Cluster Cereali e tuberi  

La Società EXPO 2015 ha scelto l'Università degli Studi di Milano come referente scientifico del Cluster "Cereali e Tuberi", uno degli spazi espositivi che raggruppano i Paesi accomunati da un tema condiviso e rappresentativo.

Il cluster è coordinato da due nostri docenti - Maria Ambrogina Pagani e Guido Sali, rispettivamente del dipartimento di Scienze per gli alimenti, la nutrizione e l'ambiente e di Scienze agrarie e ambientali - Produzione, Territorio, Agroenergia, mentre i Paesi invitati al momento sono Bolivia, Haiti, Iraq, Mozambico, Repubblica del Congo, Togo, Zimbabwe.

La maggior parte della popolazione mondiale vive di una dieta a base di cereali come riso, frumento, mais, orzo, miglio, sorgo, e di tuberi come patate, manioca, igname e taro.

Se il 90% dell'apporto energetico dell'alimentazione mondiale è dato da un numero limitato di prodotti come i cereali e i tuberi, la presenza di numerose varietà e, quindi, di una elevata biodiversità permette di limitare i rischi per la sicurezza alimentare in caso di eventi negativi, come quelli associati a cambiamenti climatici.

All'interno del "villaggio" espositivo - oltre ad aspetti legati alla selezione genetica e alle tecniche di coltivazione differenziate per aree del mondo e tipo di clima - sono sviluppati anche i temi del legame tra destinazione delle produzioni agricole e sistemi economici, a partire dal ruolo che la produzione di cereali e tuberi gioca per il sistema paese.

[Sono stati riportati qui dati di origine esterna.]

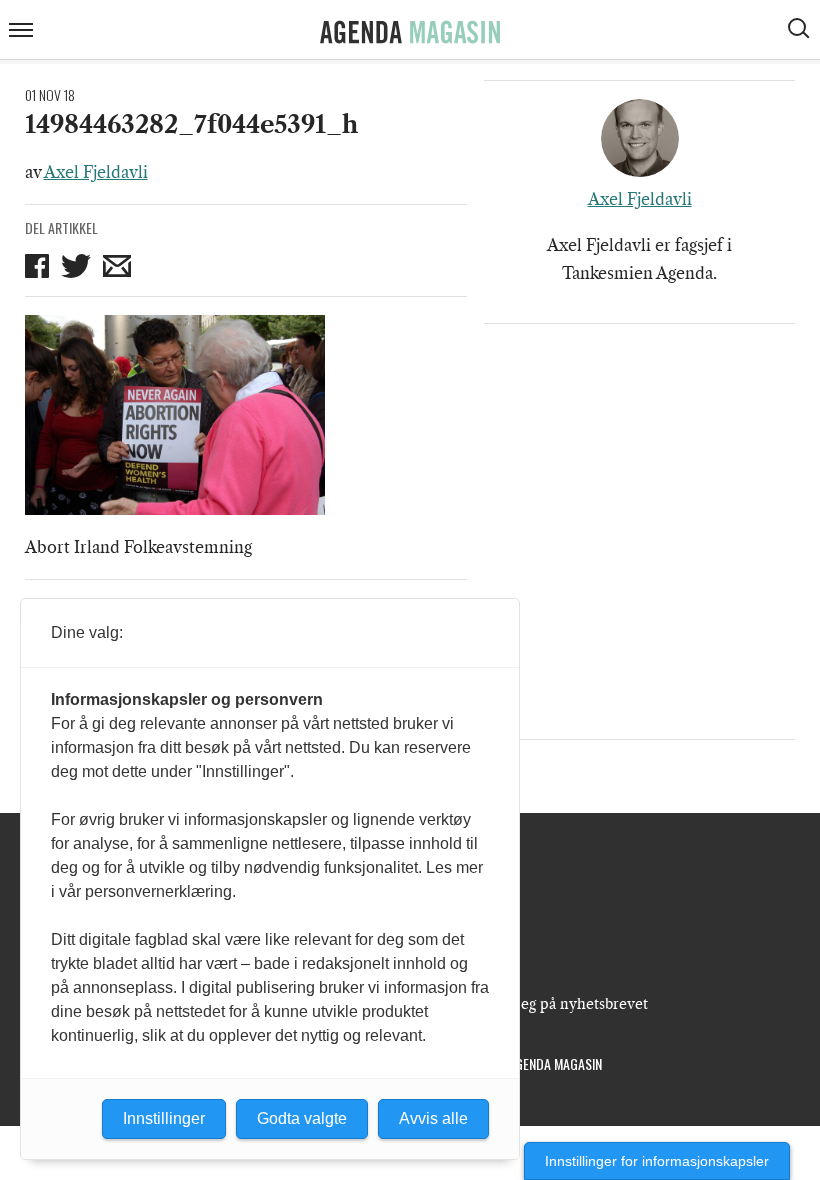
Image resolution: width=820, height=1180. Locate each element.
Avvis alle (433, 1118)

Ampio spazio è dedicato alla presentazione di informazioni sulla struttura del chicco di cereali (che garantisce la lunga conservabilità fino al successivo raccolto) e al suo valore nutrizionale e funzionale per il benessere dell'organismo, senza dimenticare aspetti più conosciuti ma non meno affascinanti come la trasformazione dei cereali e dei tuberi e le sfide tecnologiche che ancora restano senza soluzione.